[ RadSafe ] radiography incident

Chris Alston achris1999 at gmail.com
Thu Mar 29 16:51:49 CDT 2012


Folks

I especially hope that it was *not* a radiography "trainer" but a
trainee, who made this costly mistake.  Sixty-five (65) curies of
iridium is not a trivial quantity, unshielded, and without the
benefits of appropriate distancing.  Medical HDR sources are less than
20% of that activity.

Cheers
cja


---------- Forwarded message ----------
From: William Lipton <doctorbill34 at gmail.com>
Date: Thu, Mar 29, 2012 at 4:28 PM
Subject: [ RadSafe ] radiography incident
To: radsafe <radsafe at health.phys.iit.edu>


Note the carelessness and the high doses (*>* 56 rem whole body and 100 rem
extremity) in this incident. as reported to the NRC:

*AGREEMENT STATE REPORT - OVEREXPOSURE TO RADIOGRAPHER WHEN CAMERA SOURCE
BECAME DISCONNECTED

The following information was received by facsimile: * *

"On March 24, 2012, the licensee notified the Agency that it one of its
radiography teams had experienced a disconnect of a 65 curie iridium-192 on
a QSA Delta 880 radiography camera at a temporary work site in Pasadena,
Texas. The crank out drive cable had broken and the source had completely
disconnected. After an authorized individual performed the source
retrieval, the licensee's RSO learned that the radiographer trainer
disconnected the source tube from the camera and had carried the source
tube around his neck while he climbed down the ladder of the
scaffold[emphasis mine]. The source was in the tube at this time, but
it is
uncertain at this time the source's location within the tube. When the
radiographer trainer reached the platform he removed the source tube from
his neck.
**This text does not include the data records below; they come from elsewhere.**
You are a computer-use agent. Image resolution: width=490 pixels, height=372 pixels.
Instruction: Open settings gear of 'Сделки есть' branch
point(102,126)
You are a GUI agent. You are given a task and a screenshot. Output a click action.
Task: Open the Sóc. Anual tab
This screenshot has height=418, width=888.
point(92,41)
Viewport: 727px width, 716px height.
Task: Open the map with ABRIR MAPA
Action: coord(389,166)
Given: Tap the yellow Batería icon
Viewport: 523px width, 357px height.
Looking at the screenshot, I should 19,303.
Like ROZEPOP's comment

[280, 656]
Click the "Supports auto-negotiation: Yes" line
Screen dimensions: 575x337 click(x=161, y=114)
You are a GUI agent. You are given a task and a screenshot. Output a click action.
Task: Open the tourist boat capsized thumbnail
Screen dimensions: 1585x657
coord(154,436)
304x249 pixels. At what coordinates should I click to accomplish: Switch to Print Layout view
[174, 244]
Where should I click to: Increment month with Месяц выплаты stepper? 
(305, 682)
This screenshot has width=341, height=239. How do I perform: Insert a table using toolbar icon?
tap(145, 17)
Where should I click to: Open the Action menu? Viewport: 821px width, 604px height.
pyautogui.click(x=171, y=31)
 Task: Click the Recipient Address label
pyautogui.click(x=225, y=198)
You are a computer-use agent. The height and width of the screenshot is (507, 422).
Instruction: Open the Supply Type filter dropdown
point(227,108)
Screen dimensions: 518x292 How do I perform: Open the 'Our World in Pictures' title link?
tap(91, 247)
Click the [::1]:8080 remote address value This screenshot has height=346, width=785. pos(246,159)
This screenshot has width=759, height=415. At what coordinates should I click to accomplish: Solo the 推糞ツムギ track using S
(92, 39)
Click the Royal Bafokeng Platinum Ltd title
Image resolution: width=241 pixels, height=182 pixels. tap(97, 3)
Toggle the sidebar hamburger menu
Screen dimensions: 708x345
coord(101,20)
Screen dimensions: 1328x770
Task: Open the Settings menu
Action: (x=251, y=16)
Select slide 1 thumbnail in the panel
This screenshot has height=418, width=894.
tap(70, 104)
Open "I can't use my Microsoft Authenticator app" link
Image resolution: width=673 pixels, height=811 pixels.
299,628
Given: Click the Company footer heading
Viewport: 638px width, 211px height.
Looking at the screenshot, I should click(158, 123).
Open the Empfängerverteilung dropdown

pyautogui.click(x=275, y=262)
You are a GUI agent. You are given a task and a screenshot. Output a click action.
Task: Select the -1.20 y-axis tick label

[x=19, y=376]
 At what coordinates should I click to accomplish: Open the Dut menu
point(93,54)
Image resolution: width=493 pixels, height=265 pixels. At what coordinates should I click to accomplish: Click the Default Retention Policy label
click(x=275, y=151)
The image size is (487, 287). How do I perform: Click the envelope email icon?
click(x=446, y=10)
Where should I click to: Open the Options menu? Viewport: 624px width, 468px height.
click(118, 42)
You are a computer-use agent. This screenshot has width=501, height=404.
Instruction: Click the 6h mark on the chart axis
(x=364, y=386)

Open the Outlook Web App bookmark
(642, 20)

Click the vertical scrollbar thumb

The licensee's initial dose estimates for the radiographer
trainer are a whole body dose of at least 56 rem and an extremity limit
that may exceed 100 rem. The radiographer's film badge is being sent for
immediate reading. The licensee is conducting an investigation. * *

"NOTE: During the licensee's initial phone call to the Agency, the Agency
understood the whole body dose estimate to be 6 rem and considered the
event to be a 24-hour report (the Agency did report to the NRC HOO within
24 hours). However, when the Agency received the written initial report
this morning, March 26, 2012, it was discovered that the estimate is 56
rem, which requires immediate notification. This report is being submitted
to update and upgrade the event. More information will be provided as it is
obtained. * *

The State also corrected the source strength to 65 curie Ir-192 source.
REAC/TS was notified on 03/26/12 and the licensee has made contact with
them. *

It seems that the radiographer had neither the training nor the alarming
dosimeter that are required by regulations.

I'll ask the same question that I've been asking for years:  When is the
NRC going to get serious about the hazards of radiography?

Bill Lipton
It's not about dose, it's about trust.